His books include War Is a Force That Gives Us Meaning (2002), a finalist for the National Book Critics Circle Award for Nonfiction; American Fascists: The Christian Right and the War on America (2007); Death of the Liberal Class (2010); and Days of Destruction, Days of Revolt (2012), written with cartoonist Joe Sacco. He currently writes a weekly column at Scheerpost and hosts the program The Chris Hedges Report.

==Early life==
Hedges was born on September 18, 1956, in St. Johnsbury, Vermont. His father was a World War II veteran, Presbyterian minister, and anti-war activist. He was raised in rural Schoharie County, New York, southwest of Albany.

=== Education ===
Hedges received a scholarship to attend Loomis Chaffee School, a private boarding school in Windsor, Connecticut. Hedges founded an underground newspaper at the school that was banned by the administration and resulted in his being put on probation. He participated in track and graduated in 1975.

Hedges enrolled into Colgate University and, though heterosexual, helped found an LGBT student group. Hedges received his Bachelor of Arts degree in English from Colgate in 1979. He then attended Harvard Divinity School, where he studied under James Luther Adams in addition to studying classics and Classical Greek. While attending Harvard, Hedges lived in Roxbury, a neighborhood in Boston, where he worked as a seminarian and ran a small church. He was also a member of the Greater Boston YMCA's boxing team, writing that the boxing gym was "the only place I felt safe."

=== Early career ===
Hedges gained an interest in pursuing journalism as a means of furthering ministry after a period of close communications with British journalist Robert Cox, who was at that time reporting on the Dirty War in Argentina. While having one year left before graduation, Hedges briefly dropped out of Harvard to study Spanish in Cochabamba, Bolivia with the support of the Catholic Maryknoll Fathers. Following Cox's recommendation, Hedges informally prepared for work as a reporter through studying a four-volume set of collected works by George Orwell. Hedges made some freelance contributions for The Washington Post, and later covered the Falklands War from Buenos Aires for National Public Radio using equipment given to him by NPR reporter William Buzenberg. Hedges returned to the United States to complete a Master of Divinity degree at Harvard in 1983.
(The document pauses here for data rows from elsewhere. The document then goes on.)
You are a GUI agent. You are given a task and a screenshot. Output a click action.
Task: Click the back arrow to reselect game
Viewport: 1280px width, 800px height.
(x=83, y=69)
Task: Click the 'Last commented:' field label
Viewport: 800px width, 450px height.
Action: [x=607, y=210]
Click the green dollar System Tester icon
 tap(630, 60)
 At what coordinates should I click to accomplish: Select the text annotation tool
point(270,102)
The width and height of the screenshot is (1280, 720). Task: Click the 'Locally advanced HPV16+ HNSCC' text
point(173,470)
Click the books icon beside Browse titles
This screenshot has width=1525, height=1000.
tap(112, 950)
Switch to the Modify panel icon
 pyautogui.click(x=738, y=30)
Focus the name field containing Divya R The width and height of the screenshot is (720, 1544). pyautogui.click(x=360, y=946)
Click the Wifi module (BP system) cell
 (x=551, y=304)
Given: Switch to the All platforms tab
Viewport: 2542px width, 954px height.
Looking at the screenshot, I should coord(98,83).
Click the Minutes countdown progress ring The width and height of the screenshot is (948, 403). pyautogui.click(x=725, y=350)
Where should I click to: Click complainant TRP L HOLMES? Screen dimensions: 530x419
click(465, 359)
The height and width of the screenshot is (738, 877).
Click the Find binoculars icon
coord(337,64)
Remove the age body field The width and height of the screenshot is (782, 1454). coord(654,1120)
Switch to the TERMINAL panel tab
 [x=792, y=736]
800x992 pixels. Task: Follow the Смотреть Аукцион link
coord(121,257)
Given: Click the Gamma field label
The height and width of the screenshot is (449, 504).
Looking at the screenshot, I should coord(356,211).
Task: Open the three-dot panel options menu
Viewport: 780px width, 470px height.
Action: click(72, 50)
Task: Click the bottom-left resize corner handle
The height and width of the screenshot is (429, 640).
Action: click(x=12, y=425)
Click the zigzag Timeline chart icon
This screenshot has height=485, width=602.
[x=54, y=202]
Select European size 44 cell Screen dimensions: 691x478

Hedges continued his career as a freelance journalist in Latin America. From 1983 to 1984, he covered the conflicts in El Salvador, Nicaragua and Guatemala for The Christian Science Monitor and NPR. He was hired as the Central America Bureau Chief for The Dallas Morning News in 1984 and held this position until 1988. Noam Chomsky wrote of Hedges at the time that he was one of the "few US journalists in Central America who merit the title."

==The New York Times==
In 1990, Hedges was hired by The New York Times. He covered the first Gulf War for the paper, where he refused to participate in the military pool system that restricted the movement and reporting of journalists. He was arrested by the United States Army and had his press credentials revoked, but continued to defy the military restrictions to report outside the pool system. Hedges subsequently entered Kuwait with U.S. Marine Corps members who were distrustful of the Army's press control. Within The New York Times, R.W. Apple Jr. supported Hedges's defiance of the pool system.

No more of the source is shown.